I can't imagine chkdsk would do anything to improve your virtual memory performance. I guess if Windows was constantly writing virtual memory to bad blocks and then having to recover...

Have you checked all the programs that are loading at startup? Does anything funny show up in process manager as consuming a lot of memory? Or DO you have plenty of memory available and it's still paging?
 

$tinkle

Expert on blowing
Feb 12, 2003
14,591
6
by "checking all programs that load on startup", i have determined this through msconfig, the startup folder, and visually through taskmanager.

i set my vm statically as syadasti suggested (3G).

here's a snapshot helping to answer your mem question, even after the ~10 bootup/init:


but i seem to have an unrelated & additional problem: my touchpad is collapsing onto the frame, rendering it extremely sensitive to any nearby pressure, & therefore won't respond at times.

time for a new laptop.
 

binary visions

The voice of reason
Jun 13, 2002
22,162
1,261
NC
Hmm, plenty of free memory. Does it always register that much memory free, even when it's going through a disk-thrashing swap file seizure?

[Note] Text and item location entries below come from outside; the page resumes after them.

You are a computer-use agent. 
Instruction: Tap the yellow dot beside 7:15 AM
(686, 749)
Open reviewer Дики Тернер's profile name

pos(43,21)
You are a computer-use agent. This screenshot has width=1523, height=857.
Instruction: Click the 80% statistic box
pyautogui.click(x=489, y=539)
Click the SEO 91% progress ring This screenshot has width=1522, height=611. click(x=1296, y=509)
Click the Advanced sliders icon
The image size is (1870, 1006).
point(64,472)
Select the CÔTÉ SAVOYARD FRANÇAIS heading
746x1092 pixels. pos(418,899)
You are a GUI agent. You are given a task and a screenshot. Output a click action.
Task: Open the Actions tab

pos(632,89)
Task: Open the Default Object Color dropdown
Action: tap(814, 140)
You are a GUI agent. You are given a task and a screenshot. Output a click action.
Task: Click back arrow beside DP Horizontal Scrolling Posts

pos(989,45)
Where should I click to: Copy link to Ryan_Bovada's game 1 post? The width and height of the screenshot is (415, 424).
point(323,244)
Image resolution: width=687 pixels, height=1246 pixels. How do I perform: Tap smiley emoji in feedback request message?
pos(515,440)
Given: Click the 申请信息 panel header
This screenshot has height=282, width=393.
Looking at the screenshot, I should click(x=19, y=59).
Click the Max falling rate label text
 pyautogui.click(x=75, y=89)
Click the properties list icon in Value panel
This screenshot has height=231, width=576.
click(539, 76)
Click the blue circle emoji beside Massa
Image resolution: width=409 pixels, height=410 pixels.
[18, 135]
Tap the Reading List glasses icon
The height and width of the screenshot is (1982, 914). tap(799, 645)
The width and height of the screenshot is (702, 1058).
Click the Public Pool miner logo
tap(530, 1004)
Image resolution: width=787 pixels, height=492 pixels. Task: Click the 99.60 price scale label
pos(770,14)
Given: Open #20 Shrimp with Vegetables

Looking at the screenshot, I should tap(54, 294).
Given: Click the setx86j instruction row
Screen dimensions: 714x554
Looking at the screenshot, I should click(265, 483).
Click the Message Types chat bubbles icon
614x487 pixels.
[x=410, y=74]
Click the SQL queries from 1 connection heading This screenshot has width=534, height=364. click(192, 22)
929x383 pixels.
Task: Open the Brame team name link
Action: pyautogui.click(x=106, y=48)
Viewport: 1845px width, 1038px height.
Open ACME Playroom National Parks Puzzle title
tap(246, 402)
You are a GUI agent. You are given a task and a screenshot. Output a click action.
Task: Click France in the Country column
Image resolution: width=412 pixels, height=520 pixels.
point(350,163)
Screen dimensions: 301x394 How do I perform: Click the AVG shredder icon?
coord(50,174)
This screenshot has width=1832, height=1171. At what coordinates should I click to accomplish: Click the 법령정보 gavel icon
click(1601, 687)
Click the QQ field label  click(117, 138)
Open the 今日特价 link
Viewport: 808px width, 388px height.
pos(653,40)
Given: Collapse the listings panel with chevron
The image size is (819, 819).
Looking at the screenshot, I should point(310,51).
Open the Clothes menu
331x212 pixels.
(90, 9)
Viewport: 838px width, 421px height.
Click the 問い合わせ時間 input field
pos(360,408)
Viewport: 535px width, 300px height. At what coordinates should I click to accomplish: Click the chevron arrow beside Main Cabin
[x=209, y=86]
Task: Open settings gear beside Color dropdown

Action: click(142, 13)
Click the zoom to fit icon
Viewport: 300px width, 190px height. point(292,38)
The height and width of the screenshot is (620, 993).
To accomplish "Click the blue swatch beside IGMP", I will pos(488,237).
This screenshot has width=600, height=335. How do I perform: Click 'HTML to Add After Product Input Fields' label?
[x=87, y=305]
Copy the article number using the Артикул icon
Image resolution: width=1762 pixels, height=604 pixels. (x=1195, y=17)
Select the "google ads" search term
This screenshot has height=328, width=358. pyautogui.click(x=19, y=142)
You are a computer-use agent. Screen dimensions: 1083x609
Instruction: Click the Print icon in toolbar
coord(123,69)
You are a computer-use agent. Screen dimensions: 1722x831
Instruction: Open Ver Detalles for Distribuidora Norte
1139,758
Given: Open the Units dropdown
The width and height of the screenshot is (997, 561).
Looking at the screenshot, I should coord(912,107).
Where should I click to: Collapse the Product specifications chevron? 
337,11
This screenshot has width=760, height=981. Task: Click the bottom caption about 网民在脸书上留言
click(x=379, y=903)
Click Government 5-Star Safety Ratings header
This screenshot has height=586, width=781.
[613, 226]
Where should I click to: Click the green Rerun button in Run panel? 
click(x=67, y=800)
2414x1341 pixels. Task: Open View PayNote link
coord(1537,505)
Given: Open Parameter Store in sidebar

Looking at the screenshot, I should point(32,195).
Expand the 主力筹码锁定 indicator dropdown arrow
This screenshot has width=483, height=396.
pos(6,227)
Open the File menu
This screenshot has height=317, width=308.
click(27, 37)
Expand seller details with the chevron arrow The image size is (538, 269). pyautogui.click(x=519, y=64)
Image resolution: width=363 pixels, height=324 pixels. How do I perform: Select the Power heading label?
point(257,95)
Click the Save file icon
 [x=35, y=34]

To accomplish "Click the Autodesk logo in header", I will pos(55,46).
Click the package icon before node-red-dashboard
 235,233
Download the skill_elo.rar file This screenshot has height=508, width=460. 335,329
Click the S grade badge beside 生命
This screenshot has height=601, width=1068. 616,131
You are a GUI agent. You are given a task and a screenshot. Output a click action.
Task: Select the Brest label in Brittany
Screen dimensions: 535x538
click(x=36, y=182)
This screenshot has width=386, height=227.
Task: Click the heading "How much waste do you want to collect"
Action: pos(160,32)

Get 3-4gb in the new laptop, it's really not worth doing anything else now. RAM is cheap.
 

syadasti

i heart mac
Apr 15, 2002
12,690
290
VT
You can take apart the laptop and slip a piece of paper in there if its a metal contacts cursor jump issue from chassis flex/wear and tear

Turning of index only has the negative that file searches will take longer but if you don't search your HDD often that is a moot point. If you google it you will find numerous articles, here is the first result:

http://lifehacker.com/software/optimization/turn-off-indexing-and-speed-up-windows-xp-031440.php

System restore being turned off can be a risk if you often restore your disk to a prior configuration but if you know what you are doing you probably don't really need that feature anyways.